Itulah pelajaran yang bisa diambil dari pengalaman anggota Fraksi Partai Kebangkitan Bangsa (PKB), Lily Chadjijah Wahid. Lily Wahid akhirnya meralat kabar yang pernah diungkapkannya di kantor Komisi Pemberantasan Korupsi (KPK). Di KPK (Jumat, 9/9), Lily mengungkapkan aliran dana Kemenakertrans sebesar Rp 20 miliar diduga mengalir ke rekening istri dan kerabat Muhaimin Iskandar.
Untuk meralat kabar tersebut, Minggu dinihari (11/9), saat sang fajar belum terbit di timur, Lily pun menghubungi
Rakyat Merdeka Online. Lily merasa menyesal telah memberikan pernyataan tersebut.
"Saya minta maaf kepada publik," kata Lily.
Lily mengaku pernyataannya akibat dari ketidakcermatan dalam mengelola kabar dari informan yang tidak valid dan tidak bisa diandalkan.
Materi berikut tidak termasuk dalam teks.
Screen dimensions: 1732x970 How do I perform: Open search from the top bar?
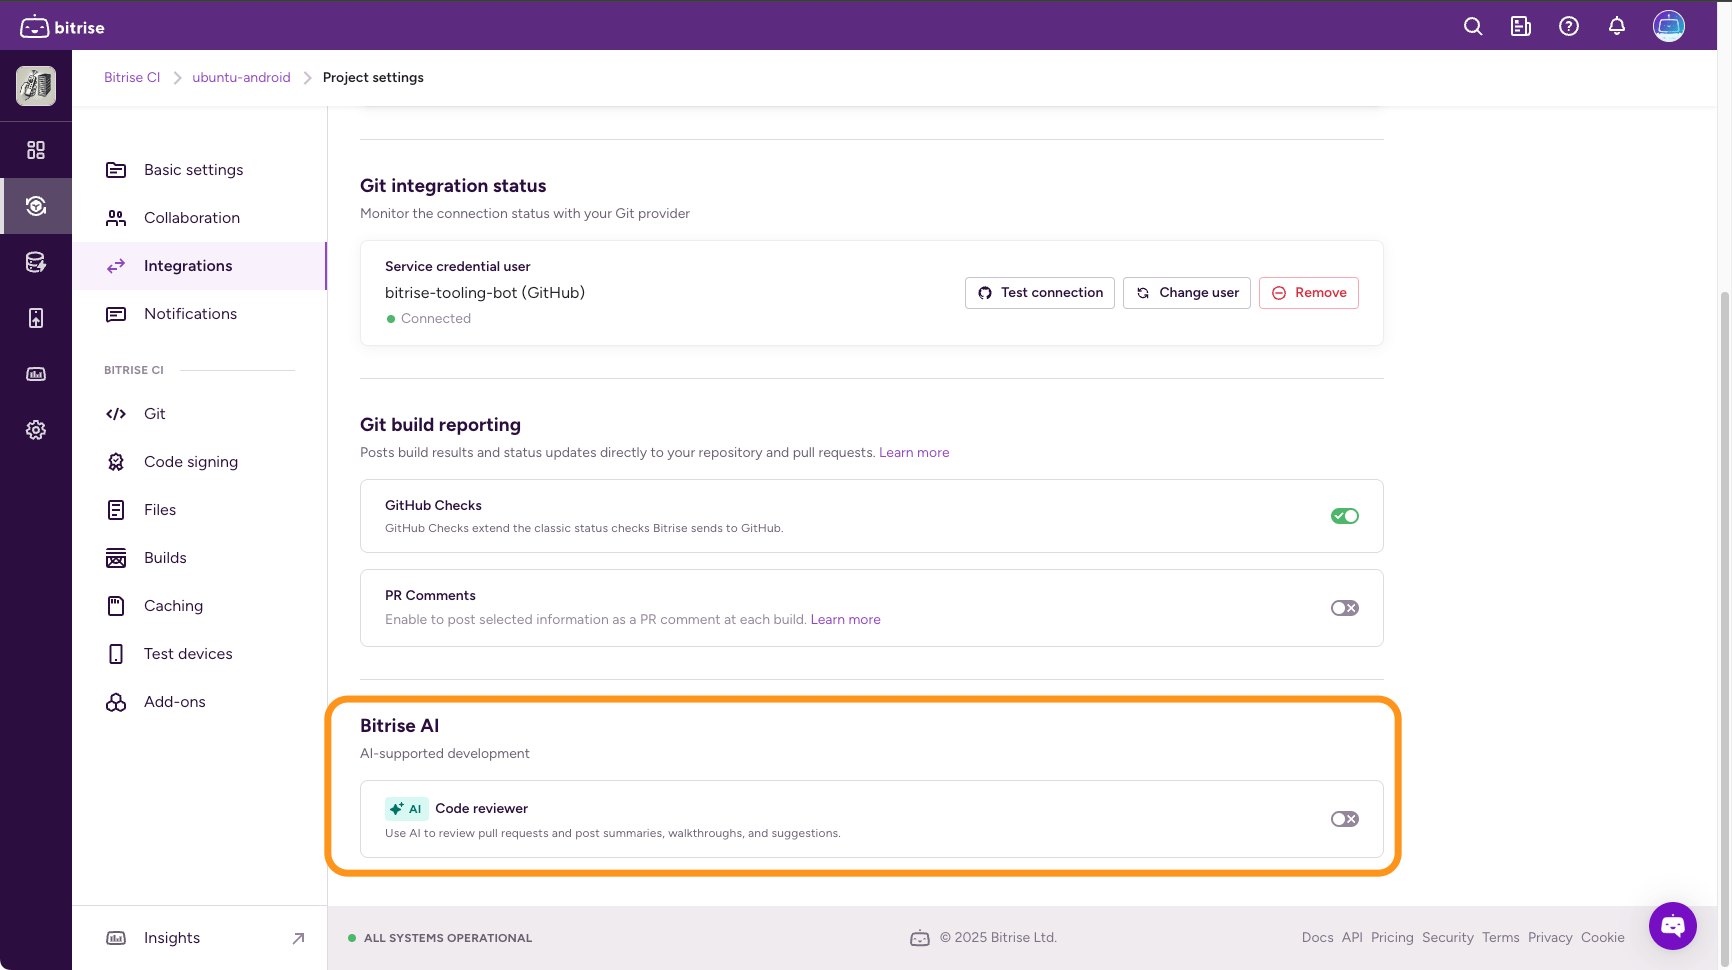point(1473,27)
Mulanya, Lily percaya dengan informan yang tidak disebutkannya namanya itu dan semakin yakin dengan berita di beberapa media yang yang menyebutkan pihak Pusat Pelaporan dan Analisis Transaksi Keuangan (PPATK) juga turut mencurigai ada aliran dana ke istri dan kerabat Muhaimin.
"Saya amat terkejut ketika Pak Yunus Husain (Ketua PPATK) membantah dan mementahkan informasi tersebut," kata Lily.
"Saya sungguh menyesal dan meminta maaf pada semua pihak yang telah saya rugikan, walau saya merasa dirugikan juga. Ini pelajaran bagi saya untuk verifikasi dan
double checking terhadap informasi-informasi yang masuk ke saya," tambah Lily.
Ke depan Lily mengaku akan lebih hati-hati dalam menerima dan mengelola infomasi. Dengan alasan lengah dan salah sendiri telah menelan bulat-bulat informasi tersebut, Lily pun mengaku tidak akan mempermasalahkan informan tersebut.